Rewrite only the listing lines from the line with "266x321 pixels." to the line with "Action: click(x=107, y=46)", replacing "signup page" with "registration page" and keeping everything else the same. Leave the pictures out.

=== TASK INPUT ===

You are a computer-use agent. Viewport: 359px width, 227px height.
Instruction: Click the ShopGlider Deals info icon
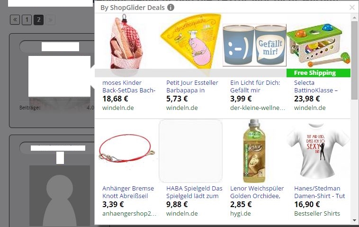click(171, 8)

===
=== TASK INPUT ===

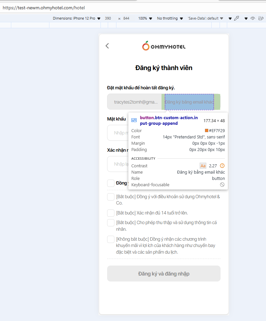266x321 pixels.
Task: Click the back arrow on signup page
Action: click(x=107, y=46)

===

▸ EXERCISE RESULT
266x321 pixels.
Task: Click the back arrow on registration page
Action: click(x=107, y=46)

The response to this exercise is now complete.